→ **What the task asks**
Once every line below with "agent" has been counted, state the total and nothing else.

Collected data
--------

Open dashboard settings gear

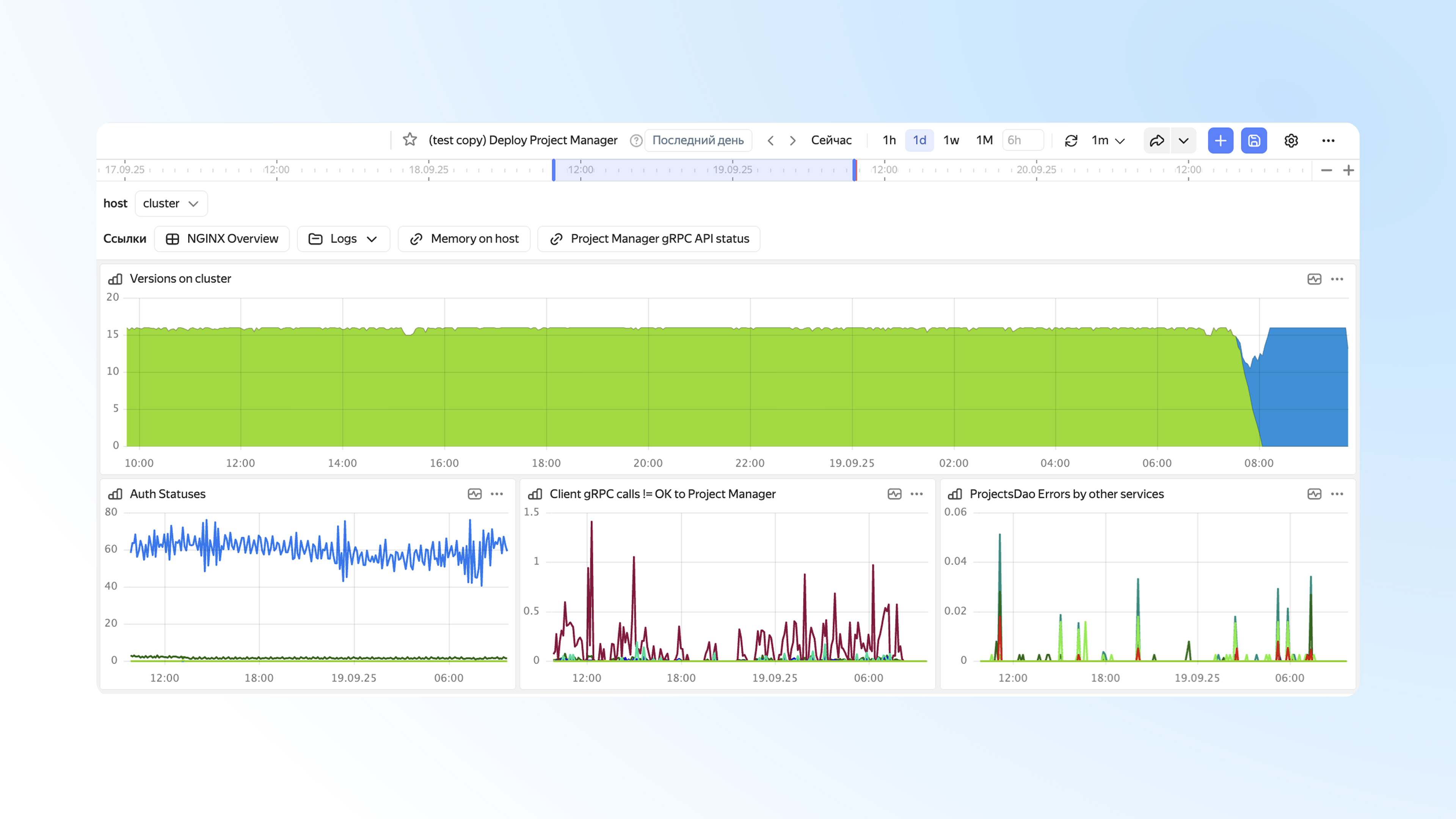1291,141
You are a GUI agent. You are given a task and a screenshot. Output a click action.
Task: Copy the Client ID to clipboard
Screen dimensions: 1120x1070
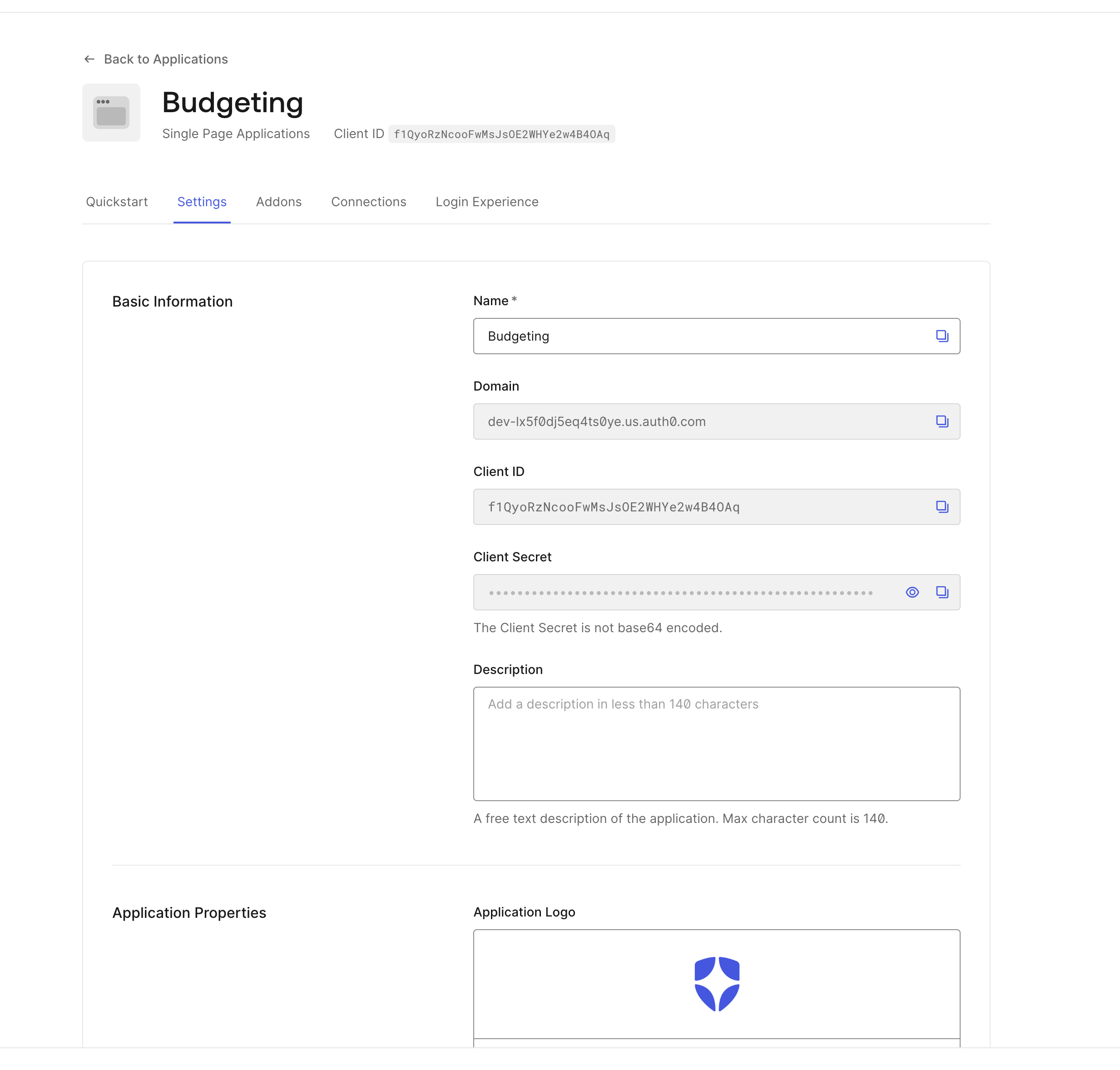pyautogui.click(x=942, y=506)
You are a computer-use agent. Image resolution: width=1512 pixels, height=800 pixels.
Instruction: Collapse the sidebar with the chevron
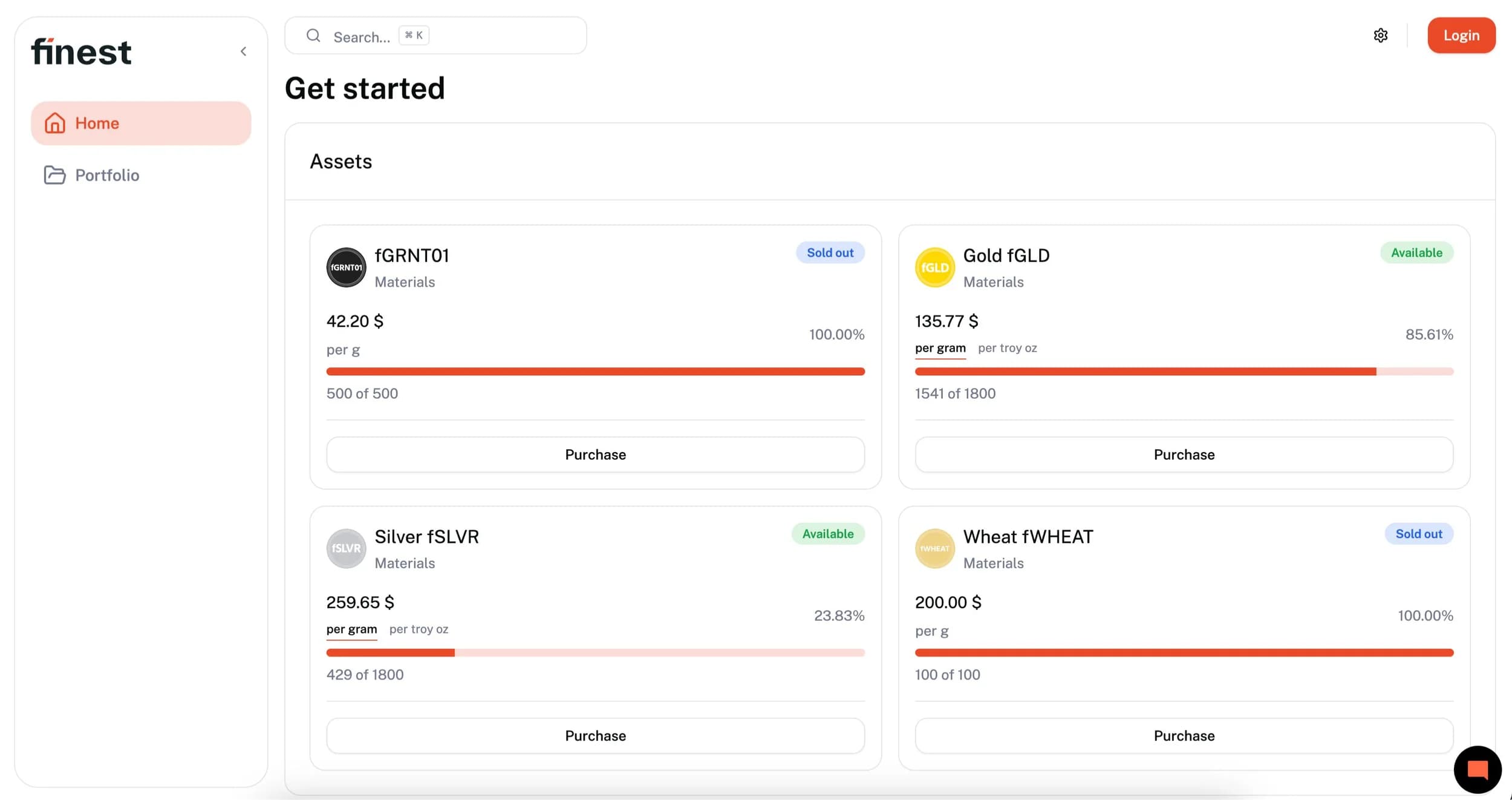point(243,51)
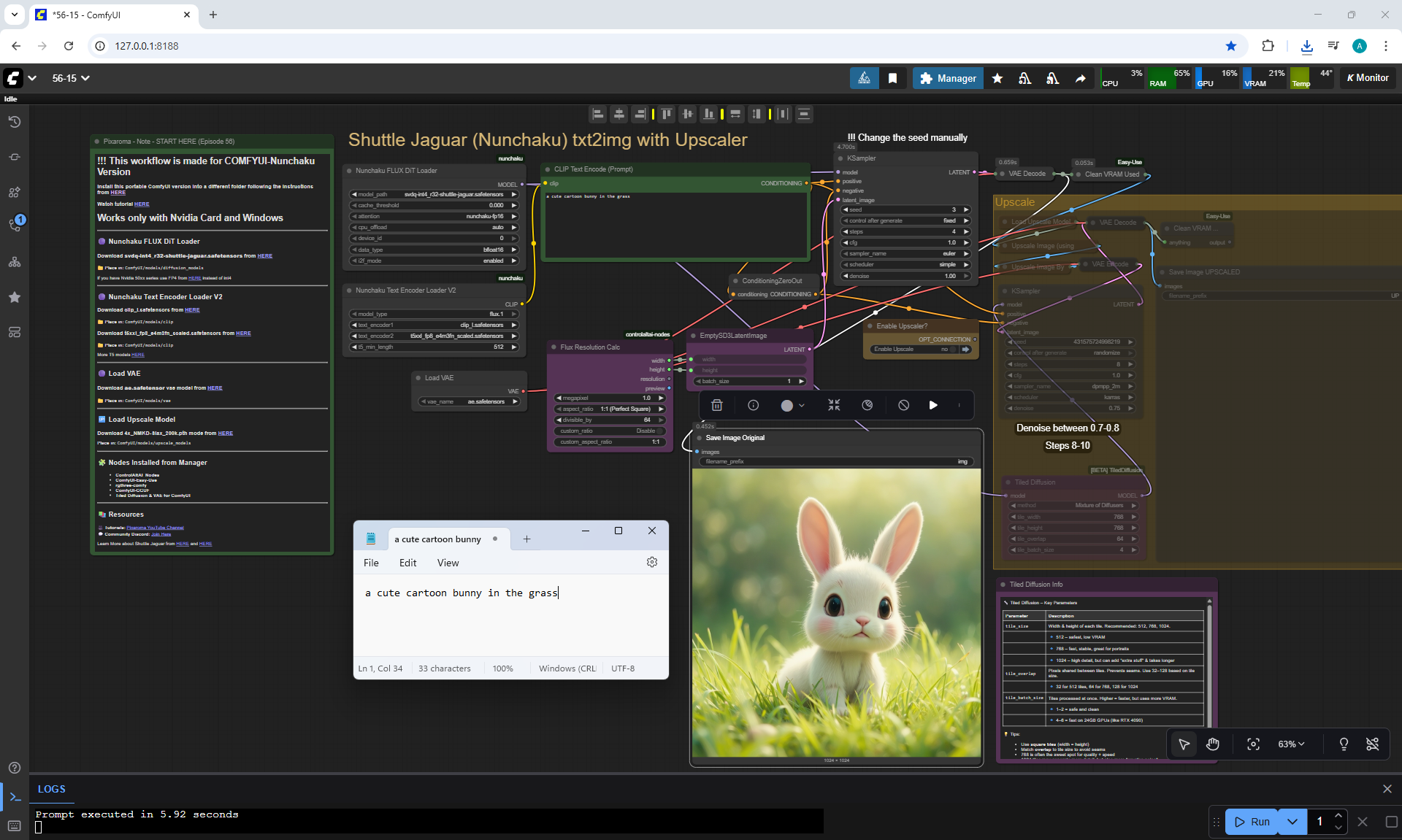Viewport: 1402px width, 840px height.
Task: Open the K Monitor button
Action: point(1367,78)
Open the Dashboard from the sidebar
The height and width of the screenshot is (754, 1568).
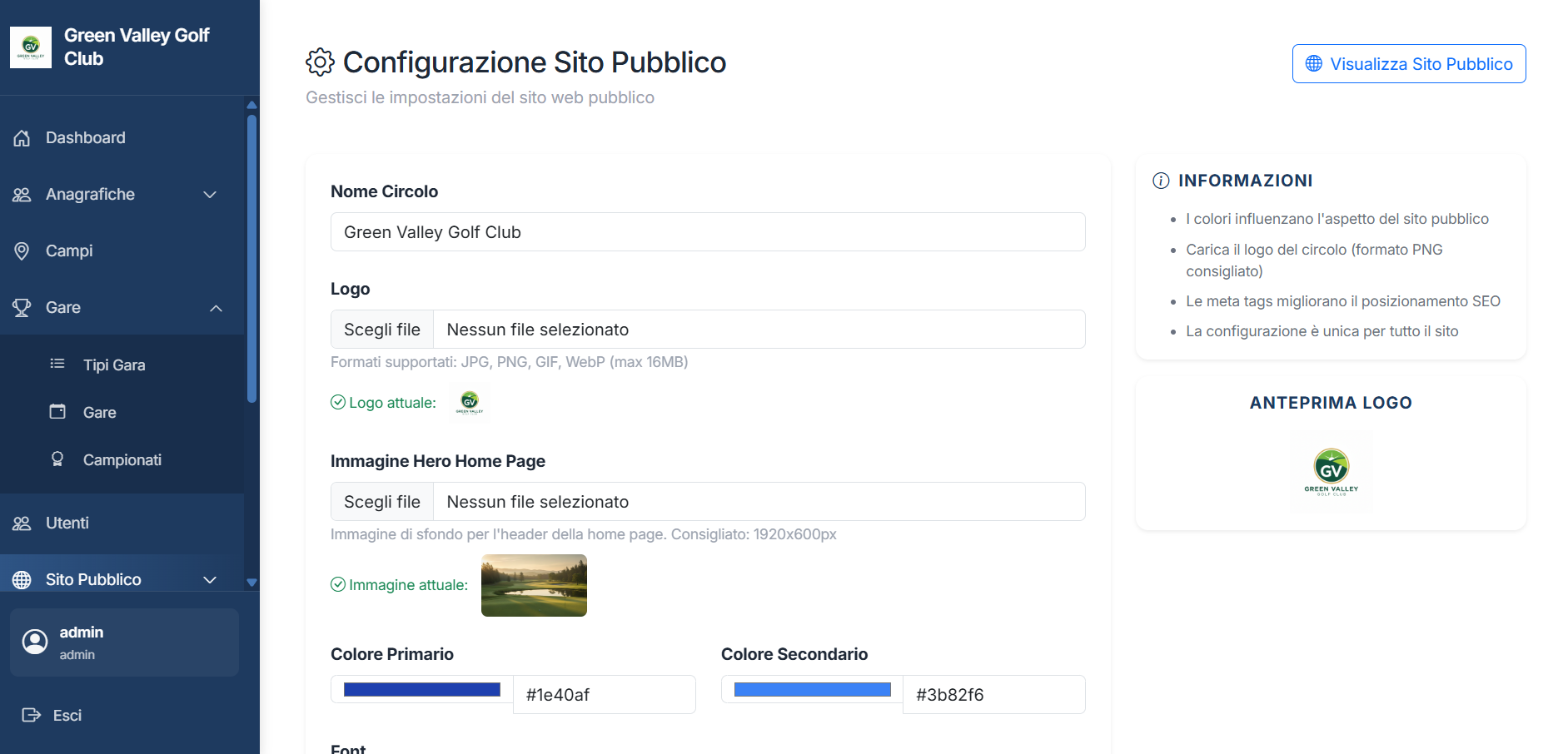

--------

→ **Response box**
2